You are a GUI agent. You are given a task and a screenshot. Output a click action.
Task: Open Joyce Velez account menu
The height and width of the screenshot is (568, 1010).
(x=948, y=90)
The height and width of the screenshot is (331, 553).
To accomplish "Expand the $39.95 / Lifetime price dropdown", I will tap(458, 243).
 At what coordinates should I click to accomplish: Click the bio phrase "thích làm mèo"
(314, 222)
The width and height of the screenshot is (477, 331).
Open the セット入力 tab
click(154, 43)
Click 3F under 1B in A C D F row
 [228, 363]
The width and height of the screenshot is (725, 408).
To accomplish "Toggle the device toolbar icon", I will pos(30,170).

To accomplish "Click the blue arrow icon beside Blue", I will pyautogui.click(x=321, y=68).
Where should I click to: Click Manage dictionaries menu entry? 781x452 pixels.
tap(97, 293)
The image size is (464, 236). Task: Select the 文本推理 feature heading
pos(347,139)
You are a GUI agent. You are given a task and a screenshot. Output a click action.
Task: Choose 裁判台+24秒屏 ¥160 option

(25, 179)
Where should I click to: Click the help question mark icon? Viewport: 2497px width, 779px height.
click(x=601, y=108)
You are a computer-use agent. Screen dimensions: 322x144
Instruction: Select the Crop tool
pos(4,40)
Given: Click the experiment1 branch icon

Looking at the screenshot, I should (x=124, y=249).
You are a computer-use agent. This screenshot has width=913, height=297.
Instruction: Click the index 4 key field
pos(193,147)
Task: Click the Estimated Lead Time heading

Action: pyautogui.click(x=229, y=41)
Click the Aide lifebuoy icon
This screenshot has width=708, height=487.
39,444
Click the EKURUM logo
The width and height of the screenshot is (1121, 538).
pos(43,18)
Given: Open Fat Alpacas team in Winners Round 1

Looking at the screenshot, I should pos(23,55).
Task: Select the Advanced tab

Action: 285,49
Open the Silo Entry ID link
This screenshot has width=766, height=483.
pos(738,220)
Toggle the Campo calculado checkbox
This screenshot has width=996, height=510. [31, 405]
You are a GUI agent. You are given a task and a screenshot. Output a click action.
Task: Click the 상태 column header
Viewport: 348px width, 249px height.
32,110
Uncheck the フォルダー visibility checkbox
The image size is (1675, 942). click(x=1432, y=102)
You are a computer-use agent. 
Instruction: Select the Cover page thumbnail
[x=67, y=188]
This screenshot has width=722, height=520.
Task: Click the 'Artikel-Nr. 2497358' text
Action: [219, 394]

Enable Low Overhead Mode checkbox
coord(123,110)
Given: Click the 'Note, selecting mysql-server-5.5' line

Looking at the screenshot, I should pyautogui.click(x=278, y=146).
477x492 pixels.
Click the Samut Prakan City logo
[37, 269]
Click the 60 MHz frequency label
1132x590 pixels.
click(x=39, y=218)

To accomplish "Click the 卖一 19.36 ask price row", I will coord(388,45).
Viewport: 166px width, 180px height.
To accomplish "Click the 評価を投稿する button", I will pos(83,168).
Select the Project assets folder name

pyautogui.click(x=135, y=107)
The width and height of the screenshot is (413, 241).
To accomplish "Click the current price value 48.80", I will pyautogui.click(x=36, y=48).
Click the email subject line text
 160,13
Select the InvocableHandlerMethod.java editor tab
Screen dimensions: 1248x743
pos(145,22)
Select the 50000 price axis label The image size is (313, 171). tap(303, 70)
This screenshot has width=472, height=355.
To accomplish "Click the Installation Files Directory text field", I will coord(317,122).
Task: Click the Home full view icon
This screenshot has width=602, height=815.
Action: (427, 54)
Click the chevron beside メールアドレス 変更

+ + + + +

Please return the lines of the records unchanged, from the line containing "Select the 50000" through the end of the records.

Select the 50000 price axis label The image size is (313, 171). tap(303, 70)
This screenshot has width=472, height=355.
To accomplish "Click the Installation Files Directory text field", I will coord(317,122).
Task: Click the Home full view icon
This screenshot has width=602, height=815.
Action: (427, 54)
Click the chevron beside メールアドレス 変更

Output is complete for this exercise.